RuntimeError: Failed evaluation

Checking out the results...

In [None]:
print("Percentage correct:", result.statistics.percentage_correct)
print("First example:", result.statistics.evaluations[0])


Looking good!

Because we designed the `ClassifyEvaluator` in a way that allows it to evaluate any `Task` with `ClassifyInput` and `ClassifyOutput` (both single & multi label), it can even evaluate different classifier implementations, such as the `EmbeddingBasedClassifier`.

To achieve this, let's first find some examples for the different labels within our eval set.

In [None]:
from pprint import pprint
from typing import Mapping, Sequence

from intelligence_layer.use_cases.classify.embedding_based_classify import LabelWithExamples

labels_with_examples_dict: Mapping[str, Sequence[str]] = {}
for d in all_data:
    for label in d["label_name"]:
        if label in labels_with_examples_dict:
            labels_with_examples_dict[label].append(d["text"])
        else:
            labels_with_examples_dict[label] = [d["text"]]
labels_with_examples = [LabelWithExamples(name=k, examples=v) for k, v in labels_with_examples_dict.items()]
pprint({k: v[:1] for k, v in labels_with_examples_dict.items()})

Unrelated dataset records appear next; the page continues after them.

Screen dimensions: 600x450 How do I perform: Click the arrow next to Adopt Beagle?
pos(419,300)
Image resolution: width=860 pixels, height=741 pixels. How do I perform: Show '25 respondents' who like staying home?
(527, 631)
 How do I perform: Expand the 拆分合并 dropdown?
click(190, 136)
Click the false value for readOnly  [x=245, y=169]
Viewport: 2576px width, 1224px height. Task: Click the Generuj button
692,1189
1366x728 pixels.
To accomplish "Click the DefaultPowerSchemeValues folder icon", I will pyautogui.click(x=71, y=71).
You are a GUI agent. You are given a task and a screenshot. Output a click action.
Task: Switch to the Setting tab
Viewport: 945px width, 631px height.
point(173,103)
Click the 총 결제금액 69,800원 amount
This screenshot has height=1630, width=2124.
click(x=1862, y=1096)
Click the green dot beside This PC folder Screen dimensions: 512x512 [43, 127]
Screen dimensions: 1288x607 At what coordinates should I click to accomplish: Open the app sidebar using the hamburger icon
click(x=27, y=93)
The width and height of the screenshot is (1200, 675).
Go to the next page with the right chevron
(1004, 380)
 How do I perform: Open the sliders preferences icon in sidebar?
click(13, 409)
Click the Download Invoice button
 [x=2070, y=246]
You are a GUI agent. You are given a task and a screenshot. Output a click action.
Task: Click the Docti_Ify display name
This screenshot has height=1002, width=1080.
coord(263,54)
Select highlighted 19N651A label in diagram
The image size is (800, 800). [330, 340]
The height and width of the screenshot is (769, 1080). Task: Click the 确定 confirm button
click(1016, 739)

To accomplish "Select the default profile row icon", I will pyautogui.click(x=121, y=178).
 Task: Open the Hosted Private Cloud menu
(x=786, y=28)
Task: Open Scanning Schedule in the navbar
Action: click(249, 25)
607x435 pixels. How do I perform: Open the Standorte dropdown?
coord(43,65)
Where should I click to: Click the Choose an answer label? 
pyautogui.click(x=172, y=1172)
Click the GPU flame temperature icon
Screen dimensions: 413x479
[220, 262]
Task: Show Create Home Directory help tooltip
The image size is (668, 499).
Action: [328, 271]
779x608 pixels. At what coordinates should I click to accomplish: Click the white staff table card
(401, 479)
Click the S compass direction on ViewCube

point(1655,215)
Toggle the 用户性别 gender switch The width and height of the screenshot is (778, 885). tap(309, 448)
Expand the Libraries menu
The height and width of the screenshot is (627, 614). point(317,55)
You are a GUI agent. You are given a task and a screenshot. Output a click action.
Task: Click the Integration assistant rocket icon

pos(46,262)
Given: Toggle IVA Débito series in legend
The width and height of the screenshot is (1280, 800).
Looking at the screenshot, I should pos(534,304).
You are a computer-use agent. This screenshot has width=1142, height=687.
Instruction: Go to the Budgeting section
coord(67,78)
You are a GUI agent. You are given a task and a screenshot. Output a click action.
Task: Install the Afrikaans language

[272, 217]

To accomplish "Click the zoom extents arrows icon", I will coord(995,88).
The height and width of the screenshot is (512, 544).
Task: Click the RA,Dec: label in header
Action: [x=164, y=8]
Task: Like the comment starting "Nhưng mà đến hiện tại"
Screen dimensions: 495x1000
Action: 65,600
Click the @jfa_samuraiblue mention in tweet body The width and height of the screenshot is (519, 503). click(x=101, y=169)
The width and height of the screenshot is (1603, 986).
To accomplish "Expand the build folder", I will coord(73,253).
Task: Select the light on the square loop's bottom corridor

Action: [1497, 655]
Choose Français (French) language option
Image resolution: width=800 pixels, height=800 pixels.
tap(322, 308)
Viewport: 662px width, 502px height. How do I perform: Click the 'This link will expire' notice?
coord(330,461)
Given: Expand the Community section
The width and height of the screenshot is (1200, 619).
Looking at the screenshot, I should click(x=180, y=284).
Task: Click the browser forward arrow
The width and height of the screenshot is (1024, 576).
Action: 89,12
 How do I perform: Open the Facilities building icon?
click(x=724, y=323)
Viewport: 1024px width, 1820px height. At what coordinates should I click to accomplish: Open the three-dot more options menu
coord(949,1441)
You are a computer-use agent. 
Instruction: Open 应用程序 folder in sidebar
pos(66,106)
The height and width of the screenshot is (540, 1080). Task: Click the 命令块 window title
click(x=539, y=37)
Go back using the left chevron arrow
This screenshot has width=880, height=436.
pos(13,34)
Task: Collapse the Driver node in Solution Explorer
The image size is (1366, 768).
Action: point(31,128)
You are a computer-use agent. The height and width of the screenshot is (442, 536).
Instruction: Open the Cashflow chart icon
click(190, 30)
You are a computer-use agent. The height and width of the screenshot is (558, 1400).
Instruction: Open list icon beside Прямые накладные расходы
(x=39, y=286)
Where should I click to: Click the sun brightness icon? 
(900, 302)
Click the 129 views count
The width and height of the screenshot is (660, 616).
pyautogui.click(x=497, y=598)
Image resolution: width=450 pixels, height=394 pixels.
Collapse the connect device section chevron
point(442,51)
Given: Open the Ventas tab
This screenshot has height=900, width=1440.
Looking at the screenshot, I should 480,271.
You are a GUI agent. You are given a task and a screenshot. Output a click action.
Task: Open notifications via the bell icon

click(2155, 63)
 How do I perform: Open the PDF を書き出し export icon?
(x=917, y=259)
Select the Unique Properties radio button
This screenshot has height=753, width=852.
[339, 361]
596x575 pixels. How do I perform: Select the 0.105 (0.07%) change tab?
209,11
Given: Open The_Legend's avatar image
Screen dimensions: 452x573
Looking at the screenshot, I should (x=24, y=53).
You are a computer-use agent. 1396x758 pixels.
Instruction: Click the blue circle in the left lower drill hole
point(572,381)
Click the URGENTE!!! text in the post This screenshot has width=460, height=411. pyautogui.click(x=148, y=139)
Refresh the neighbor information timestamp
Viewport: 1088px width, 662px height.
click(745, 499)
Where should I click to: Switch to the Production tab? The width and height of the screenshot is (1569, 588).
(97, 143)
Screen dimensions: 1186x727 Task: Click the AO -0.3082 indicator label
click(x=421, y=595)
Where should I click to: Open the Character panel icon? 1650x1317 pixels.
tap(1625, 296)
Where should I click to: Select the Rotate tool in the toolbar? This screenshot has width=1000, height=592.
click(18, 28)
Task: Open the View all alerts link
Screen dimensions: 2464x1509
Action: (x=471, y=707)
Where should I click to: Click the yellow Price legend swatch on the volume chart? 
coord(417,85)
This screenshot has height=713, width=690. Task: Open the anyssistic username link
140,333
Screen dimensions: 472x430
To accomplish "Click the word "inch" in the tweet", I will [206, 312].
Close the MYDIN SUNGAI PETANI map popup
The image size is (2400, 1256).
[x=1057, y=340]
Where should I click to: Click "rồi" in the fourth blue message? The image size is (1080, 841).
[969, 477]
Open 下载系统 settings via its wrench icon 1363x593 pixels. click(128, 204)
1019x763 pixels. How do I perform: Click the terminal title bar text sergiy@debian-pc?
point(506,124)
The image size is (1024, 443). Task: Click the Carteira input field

Alright, let's instantiate our `EmbeddingBasedClassify`-task with these examples.
Again, this may take a few seconds, because we embed all examples.

In [None]:
from intelligence_layer.use_cases.classify.embedding_based_classify import EmbeddingBasedClassify
from intelligence_layer.use_cases.classify.classify import MultiLabelClassifyEvaluator


ebc = EmbeddingBasedClassify(labels_with_examples, client)
ebc_evaluator = MultiLabelClassifyEvaluator(ebc, InMemoryEvaluationRepository())

And, let's run!

In [None]:
ebc_evaluation_tracer = InMemoryTracer()
ebc_result = ebc_evaluator.evaluate_dataset(dataset=dataset, tracer=ebc_evaluation_tracer)

Once again, let's print part of the result.

In [None]:
print("Percentage correct:", ebc_result.statistics.percentage_correct)
print("First example:", ebc_result.statistics.evaluations[0])

As we can see, our `EmbeddingBasedClassify` outperformed the prompt-based approach here.
However, also note the small sample size of 10.
To achieve statistical signifance in evaluation, we generally recommend evaluating on at least 100, if not 1000, examples.

In the case at hand, we can note that the embedding-based approach likely benefitted from the large examples we were able to provide on the basis of the extensive dataset.
Generally, we recommend using this approach once you can provide around 10 or more examples per label.

### Wrap up

There you go, this is how to evaluate any task using the Intelligence Layer framework.
Simply define an `Evaluator` that takes the target `Task` as input and customize the `evaluate` as well as `aggregate` methods.